YOUR GOAL: All of the data needs to come back exactly as written.

DATA PROVIDED:
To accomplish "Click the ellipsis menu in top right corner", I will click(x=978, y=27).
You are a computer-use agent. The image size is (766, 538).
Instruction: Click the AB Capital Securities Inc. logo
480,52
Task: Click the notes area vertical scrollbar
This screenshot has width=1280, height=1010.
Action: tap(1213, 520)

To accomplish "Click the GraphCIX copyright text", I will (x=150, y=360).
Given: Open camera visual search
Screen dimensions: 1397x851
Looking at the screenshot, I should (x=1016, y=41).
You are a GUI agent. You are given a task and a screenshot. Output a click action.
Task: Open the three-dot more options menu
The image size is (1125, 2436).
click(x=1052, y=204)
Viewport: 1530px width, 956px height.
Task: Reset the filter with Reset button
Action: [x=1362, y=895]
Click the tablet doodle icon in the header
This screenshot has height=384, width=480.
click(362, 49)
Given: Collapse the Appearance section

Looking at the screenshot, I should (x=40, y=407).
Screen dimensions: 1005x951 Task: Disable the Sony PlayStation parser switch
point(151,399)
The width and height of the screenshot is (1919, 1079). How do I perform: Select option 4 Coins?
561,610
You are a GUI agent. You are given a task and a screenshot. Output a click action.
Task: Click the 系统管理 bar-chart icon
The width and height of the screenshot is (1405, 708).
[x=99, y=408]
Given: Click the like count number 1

OUTPUT:
To accomplish "Click the ellipsis menu in top right corner", I will click(x=978, y=27).
You are a computer-use agent. The image size is (766, 538).
Instruction: Click the AB Capital Securities Inc. logo
480,52
Task: Click the notes area vertical scrollbar
This screenshot has width=1280, height=1010.
Action: tap(1213, 520)

To accomplish "Click the GraphCIX copyright text", I will (x=150, y=360).
Given: Open camera visual search
Screen dimensions: 1397x851
Looking at the screenshot, I should (x=1016, y=41).
You are a GUI agent. You are given a task and a screenshot. Output a click action.
Task: Open the three-dot more options menu
The image size is (1125, 2436).
click(x=1052, y=204)
Viewport: 1530px width, 956px height.
Task: Reset the filter with Reset button
Action: [x=1362, y=895]
Click the tablet doodle icon in the header
This screenshot has height=384, width=480.
click(362, 49)
Given: Collapse the Appearance section

Looking at the screenshot, I should (x=40, y=407).
Screen dimensions: 1005x951 Task: Disable the Sony PlayStation parser switch
point(151,399)
The width and height of the screenshot is (1919, 1079). How do I perform: Select option 4 Coins?
561,610
You are a GUI agent. You are given a task and a screenshot. Output a click action.
Task: Click the 系统管理 bar-chart icon
The width and height of the screenshot is (1405, 708).
[x=99, y=408]
Given: Click the like count number 1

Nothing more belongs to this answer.